Out. Diffuse. z = input. startdiffuse. Z + time_colour.w * flivetime;

 

// Texcoord

Out. tex0 = input. tex0;

 

Return out;

}

 

Technique tec0

{

Pass P0

{

Vertexshader = compile vs_1_1 ();

Pixelshader = NULL;

}

}

Adjustable attributes in the editor
1. Default height

2, default width

3. the maximum number of particles indicates the number of particles that exist simultaneously.

4. Particle Orientation

5. Camera-oriented approach

6. Particle UP Vector

7. Whether it is a 2D Particle System

Transmitter

8. Supports all the unique attributes of the transmitter and transmitter (such as the inner ring size and outer ring size of the ring TRANSMITTER)

9, Angle

10, starting color

11. End color

12, Direction

13. minimum lifetime

14. Maximum Lifetime

15. Minimum speed

16, maximum speed

17, location

Effect Generator

18, supports color Attenuation

19. Linear external force is supported: "External Force" refers to acceleration A, which satisfies the formula S = vt + 1/2 * a * T * t. The Force mode does not work.


Editor
1, point emitter, color affector

 


2, box emitter, acceleration affector

 


Others
Todo
1. More emitter and affector are supported. Different FX files are dynamically compiled based on the emission and effect type owned by the particle to reduce the calculation workload)

Http://blog.csdn.net/fannyfish/archive/2006/06/22/823032.aspx

 

2. Support State-perspective particle system. (finished)
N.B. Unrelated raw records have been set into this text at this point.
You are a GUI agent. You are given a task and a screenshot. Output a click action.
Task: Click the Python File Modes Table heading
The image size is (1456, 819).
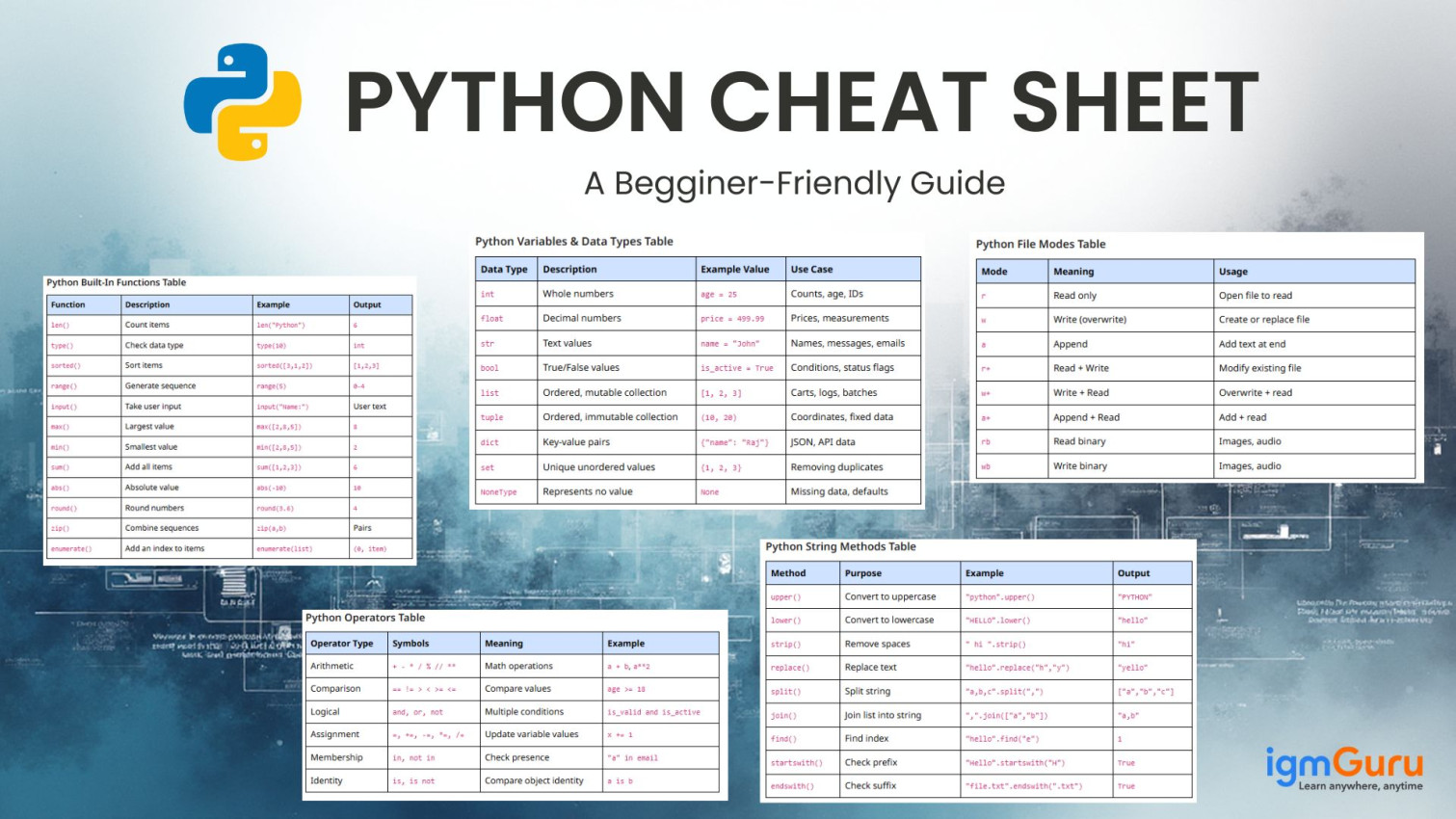(x=1040, y=244)
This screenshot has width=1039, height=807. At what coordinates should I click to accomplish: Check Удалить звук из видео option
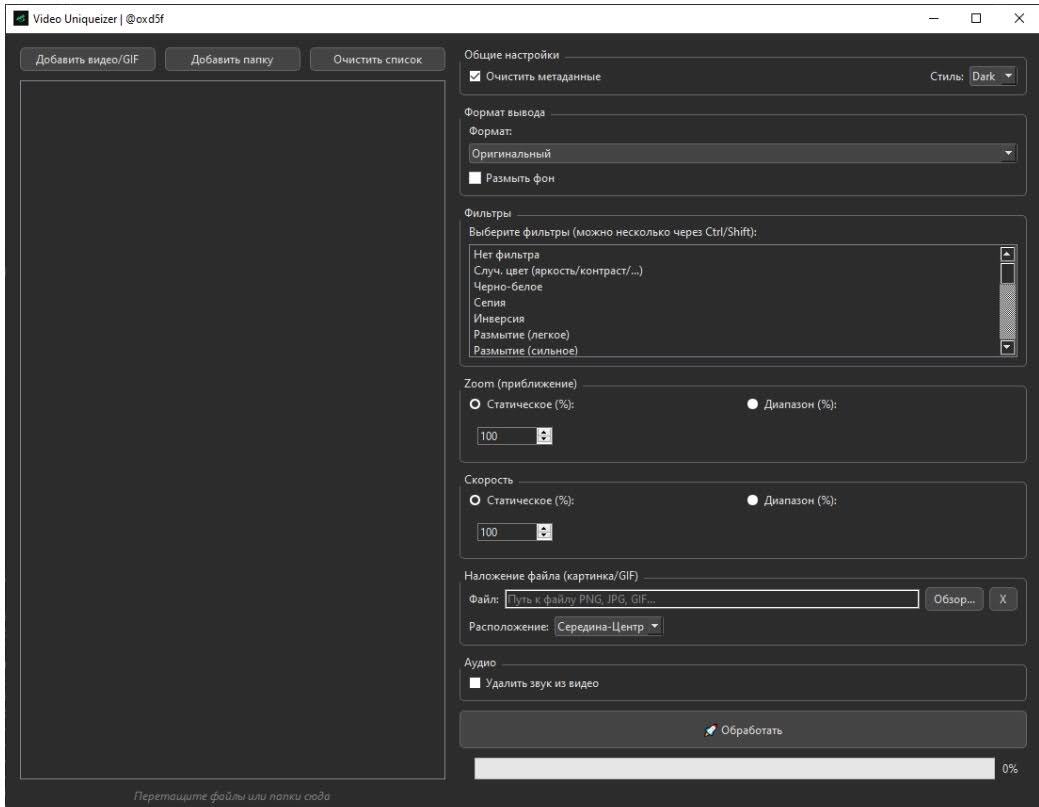point(476,684)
Http://blog.csdn.net/fannyfish/archive/2006/07/25/976753.aspx

3. Sorting and collision

4. You can set whether the particle is relative to the global coordinate system or the local coordinate system.

References
1, [shaderx3] Lutz latta, massively parallel participant systems on the GPU

2, [shaderx2] O 'Dell Hicks, screen-aligned Participant with minimal vertexbuffer locking

 

This article from the csdn blog, reproduced please indicate the source: http://blog.csdn.net/fannyfish/archive/2006/06/14/797512.aspx

Contact Us

The content source of this page is from Internet, which doesn't represent Alibaba Cloud's opinion; products and services mentioned on that page don't have any relationship with Alibaba Cloud. If the content of the page makes you feel confusing, please write us an email, we will handle the problem within 5 days after receiving your email.
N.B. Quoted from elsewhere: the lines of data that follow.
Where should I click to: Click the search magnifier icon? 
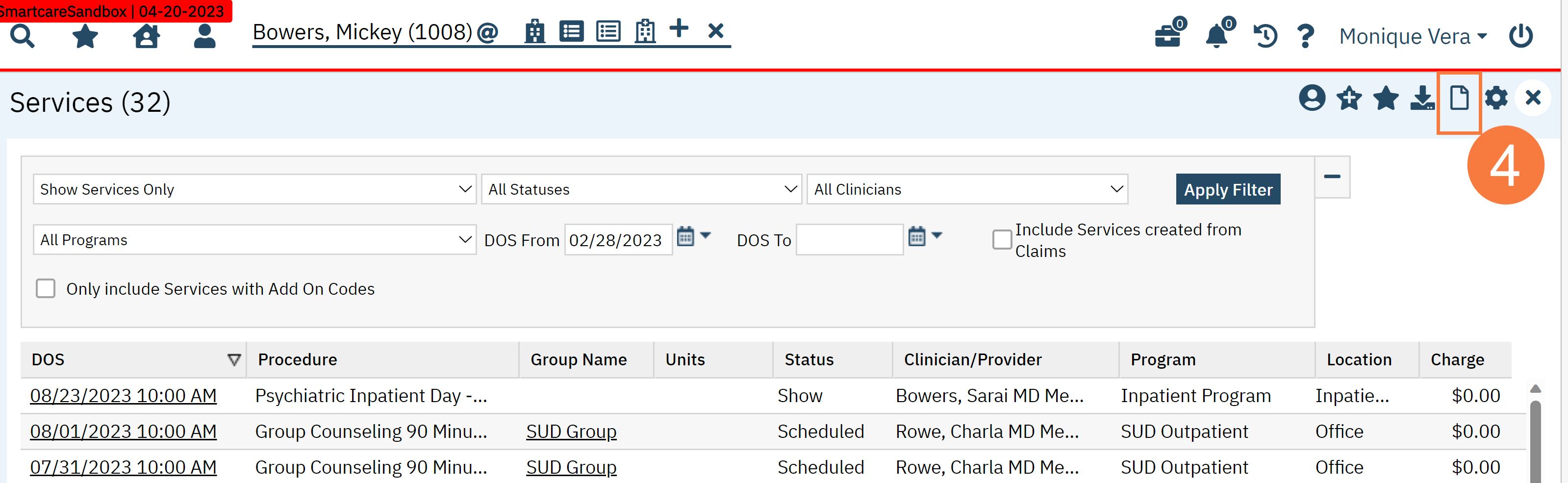(23, 37)
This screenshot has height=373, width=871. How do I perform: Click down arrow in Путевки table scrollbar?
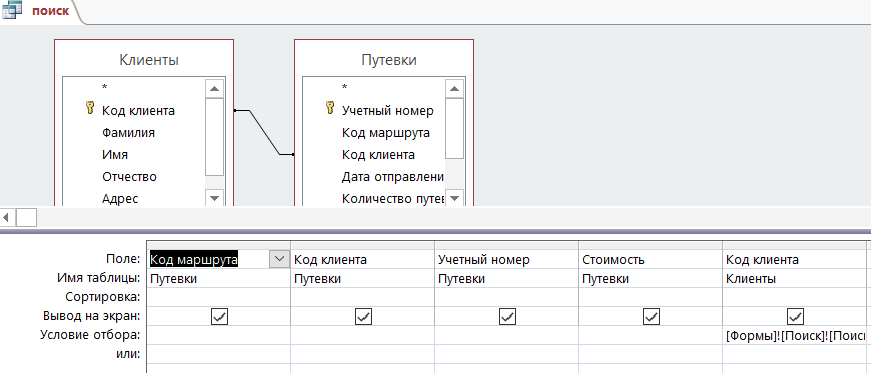[454, 197]
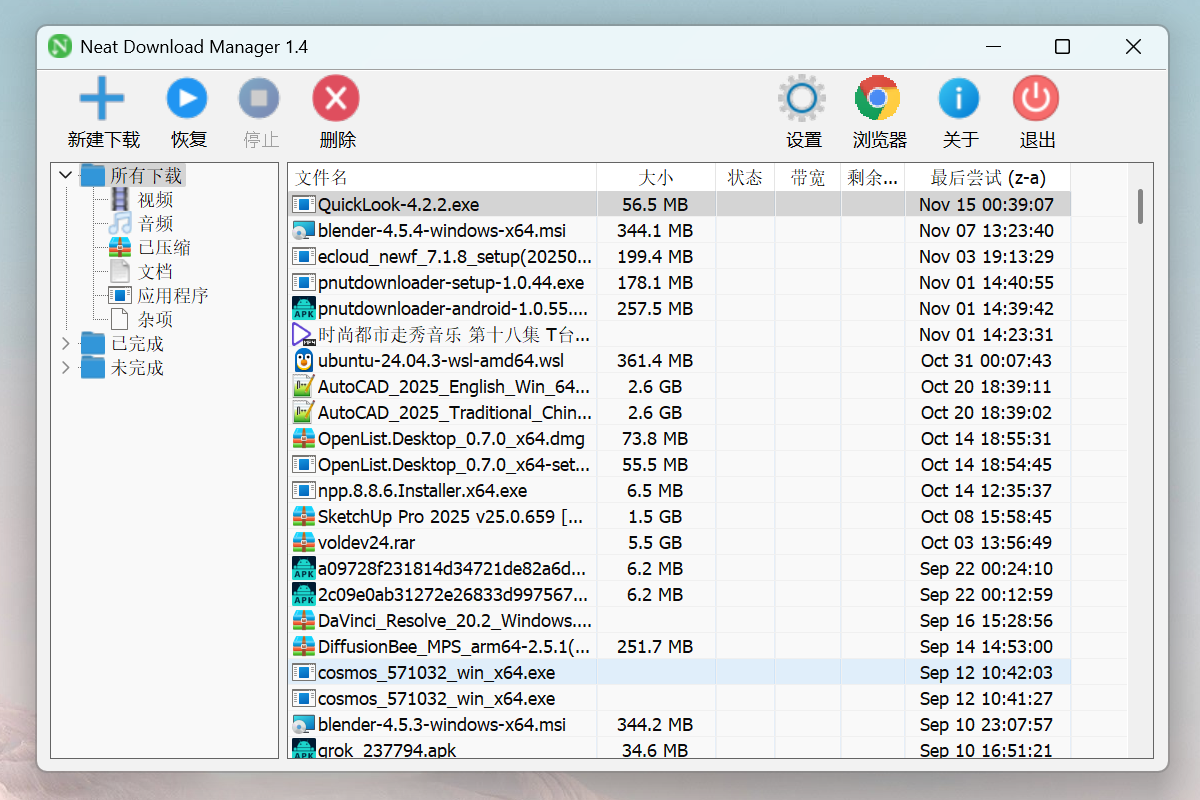Select the 已压缩 category in sidebar
Screen dimensions: 1200x800
coord(164,248)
If you find any instances of plagiarism from the community, please send an email to: info-contact@alibabacloud.com and provide relevant evidence. A staff member will contact you within 5 working days.

A Free Trial That Lets You Build Big!

Start building with 50+ products and up to 12 months usage for Elastic Compute Service

  • Sales Support

    1 on 1 presale consultation

  • After-Sales Support

    24/7 Technical Support 6 Free Tickets per Quarter Faster Response

  • Alibaba Cloud offers highly flexible support services tailored to meet your exact needs.